Les propos de Hawking prononcés lors de l’inauguration du “Centre Leverhulme pour l’avenir de l’IA” à l’Université de Cambridge (en 2016) reflètent un aspect de la mission du centre qui se concentre sur “l’avenir de l’intelligence artificielle”, tout en mettant l’accent sur la dimension humaine dans ses intérêts et ses publications de recherche.

Les recherches publiées par le “Centre Leverhulme” rassemblent des académiciens de disciplines diverses telles que “l’apprentissage automatique, la philosophie, l’histoire, l’ingénierie, et d’autres” dans le but d’ “explorer le potentiel de l’intelligence artificielle à court et à long terme et de garantir son utilisation au profit de l’humanité”, un objectif que le professeur Hawking avait souligné lors de l’ouverture du centre, financé par une subvention de 10 millions de livres sterling.

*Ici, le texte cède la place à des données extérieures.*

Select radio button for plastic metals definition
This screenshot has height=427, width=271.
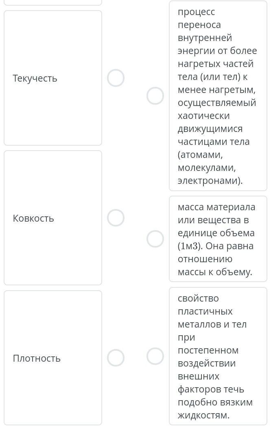pyautogui.click(x=155, y=356)
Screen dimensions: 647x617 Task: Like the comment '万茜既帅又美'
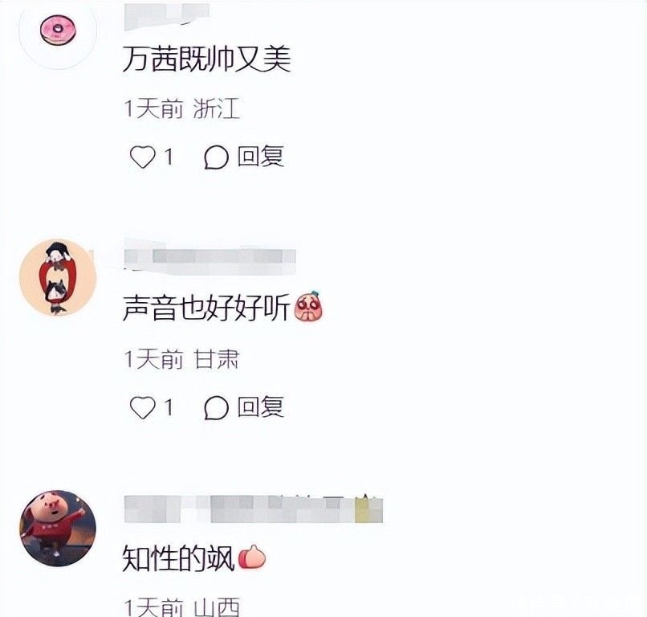(142, 157)
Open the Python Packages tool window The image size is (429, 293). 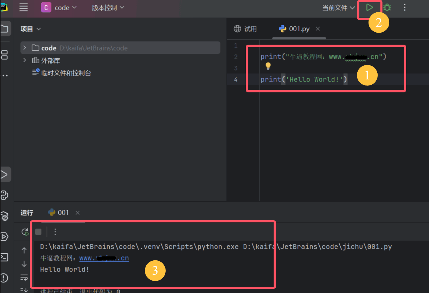pos(5,216)
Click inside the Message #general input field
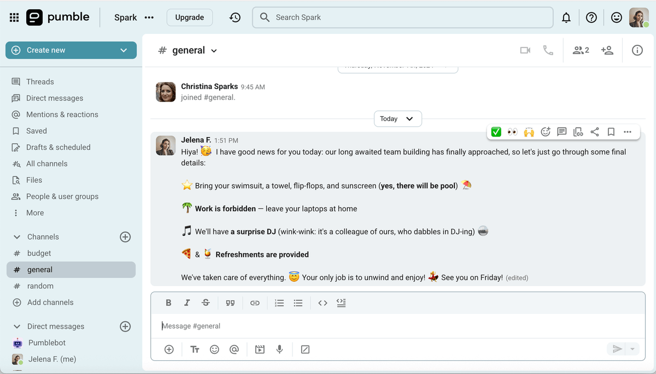Screen dimensions: 656x374 coord(328,326)
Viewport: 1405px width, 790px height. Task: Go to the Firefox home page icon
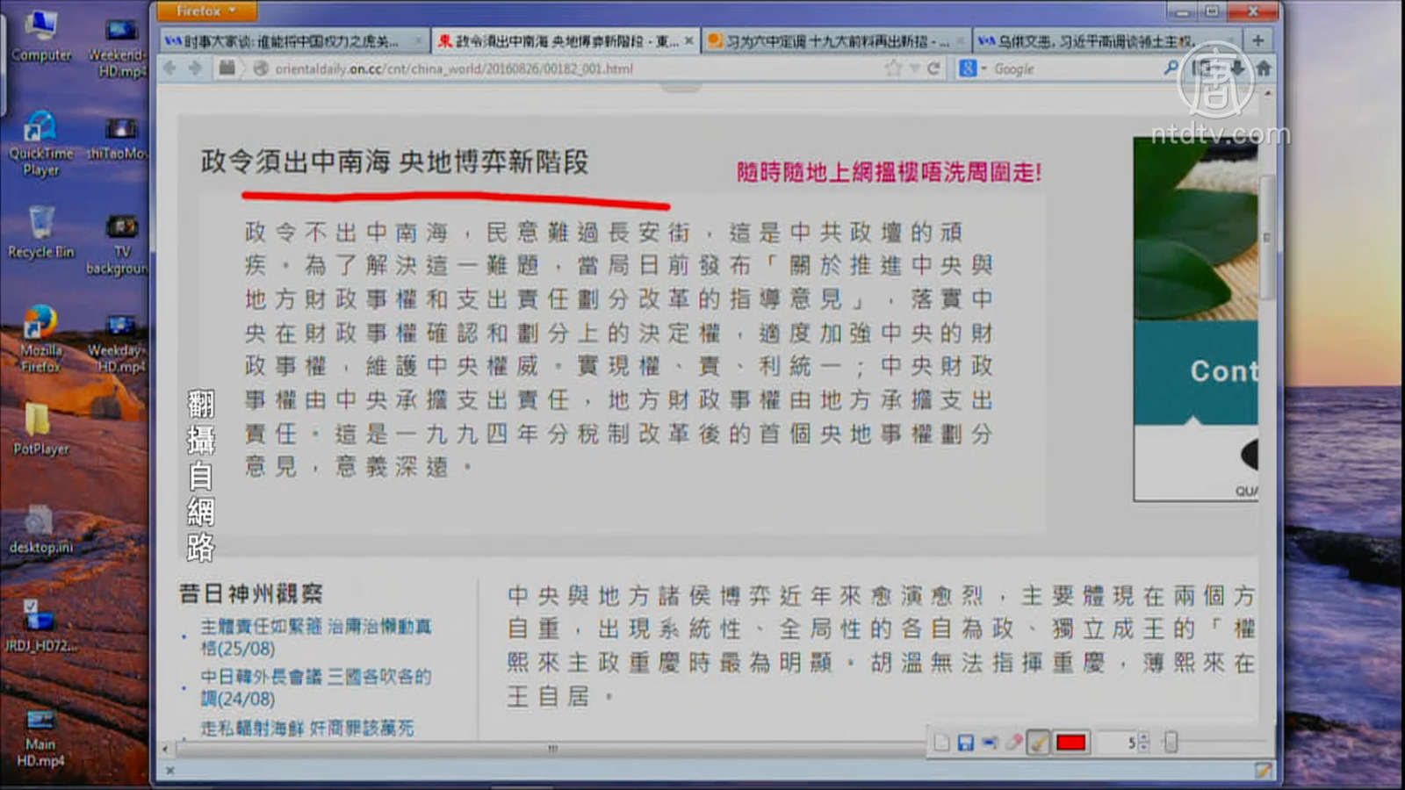point(1264,68)
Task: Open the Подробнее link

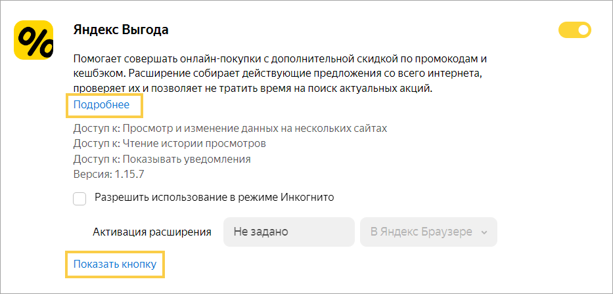Action: (x=101, y=104)
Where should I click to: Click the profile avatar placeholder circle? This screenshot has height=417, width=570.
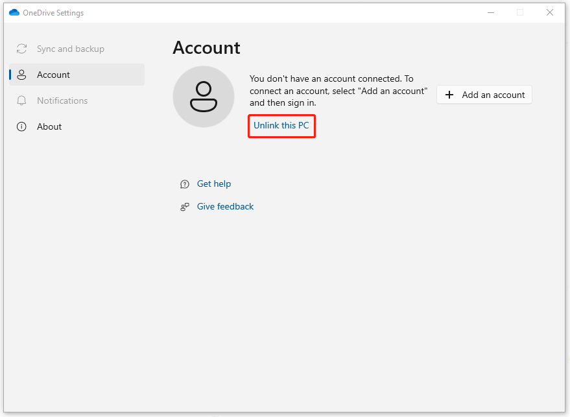pyautogui.click(x=204, y=96)
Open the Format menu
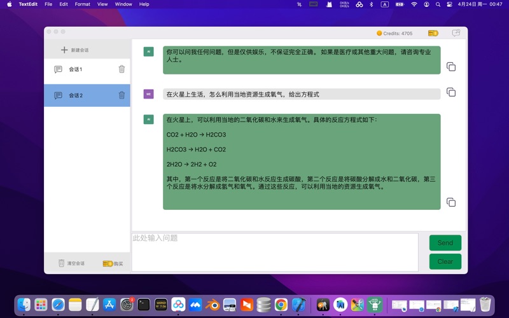509x318 pixels. 82,4
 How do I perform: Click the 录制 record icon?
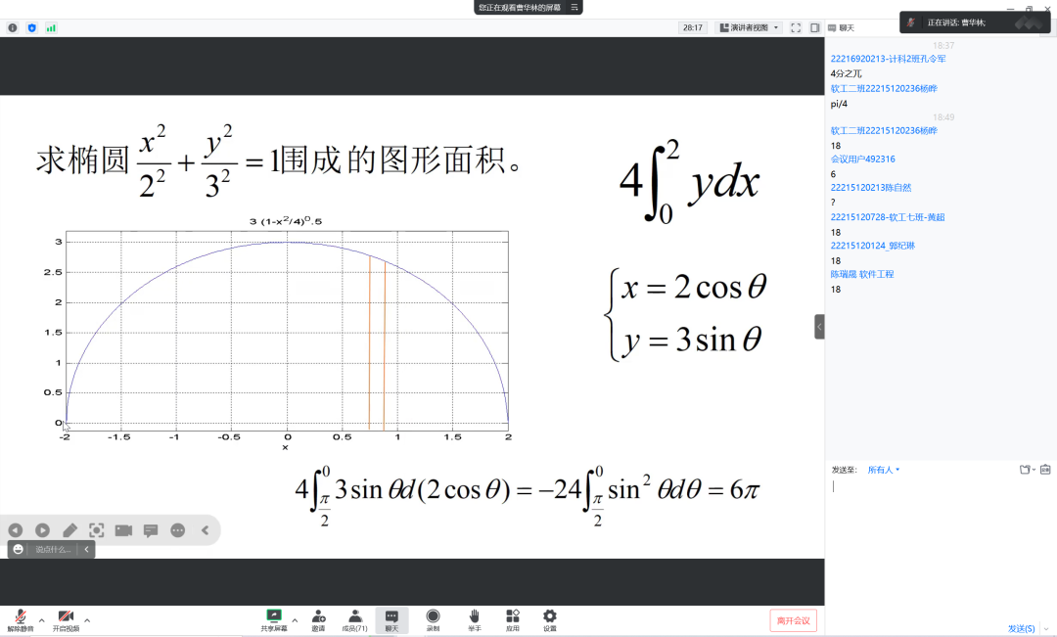433,617
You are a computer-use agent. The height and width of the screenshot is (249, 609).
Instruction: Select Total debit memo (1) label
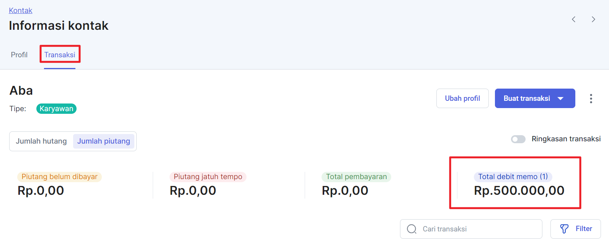[x=513, y=177]
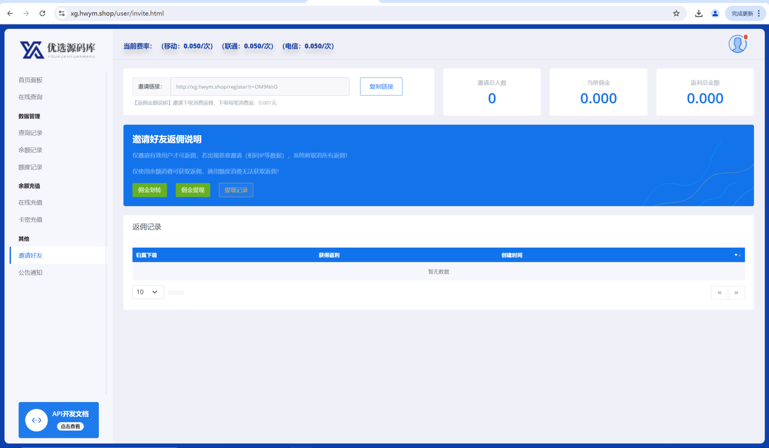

De plus, Stephen K. a déclaré, lors de la cérémonie d’ouverture, que “nous avons besoin d’une intelligence artificielle qui nous aide à prendre de meilleures décisions, et non pas qui nous remplace”, ajoutant qu’il faut s’assurer que “les systèmes artificiellement intelligents aient des objectifs en accord avec les valeurs humaines et veiller à ce que les ordinateurs ne se développent pas automatiquement dans des directions indésirables”.

Dans les recherches les plus récentes du “Centre Leverhulme”, les spécialistes ont cherché à “surveiller les biais de genre masculin en créant un stéréotype culturel autour de la domination masculine dans le domaine de l’intelligence artificielle”, une situation qui pourrait conduire, selon leurs estimations, à “un manque accru de femmes travaillant dans le domaine, de plus à un transfert de biais dans les algorithmes créés, par exemple, pour sélectionner les nouveaux employés dans n’importe quelle institution”.

Lors d’une étude publiée le 13 février dernier dans la revue “Public Understanding of Science”, les chercheurs du “Centre Leverhulme” ont recensé 142 œuvres cinématographiques au cours d’un siècle (1920-2020) sur le thème de l’intelligence artificielle, identifiant 116 personnages apparaissant comme professionnels dans le domaine, parmi lesquels 92 % étaient des hommes, tandis que le pourcentage réel d’hommes dans le secteur est d’environ 78 %. Les chercheurs expriment leurs craintes que la science-fiction façonne la réalité et puisse aider à “enraciner cette situation à travers le cinéma, marginalisant ainsi les femmes dans les produits de l’intelligence artificielle”.

Un autre projet de recherche lancé par le centre entre 2018 et 2022, intitulé “Narratives mondiales de l’intelligence artificielle”, a cherché à examiner les récits fictifs entourant l’IA, à identifier les valeurs et intérêts qui la dirigent, et à analyser leur impact sur l’imaginaire public et l’acceptation générale, ainsi que sur les décideurs et les gouvernements.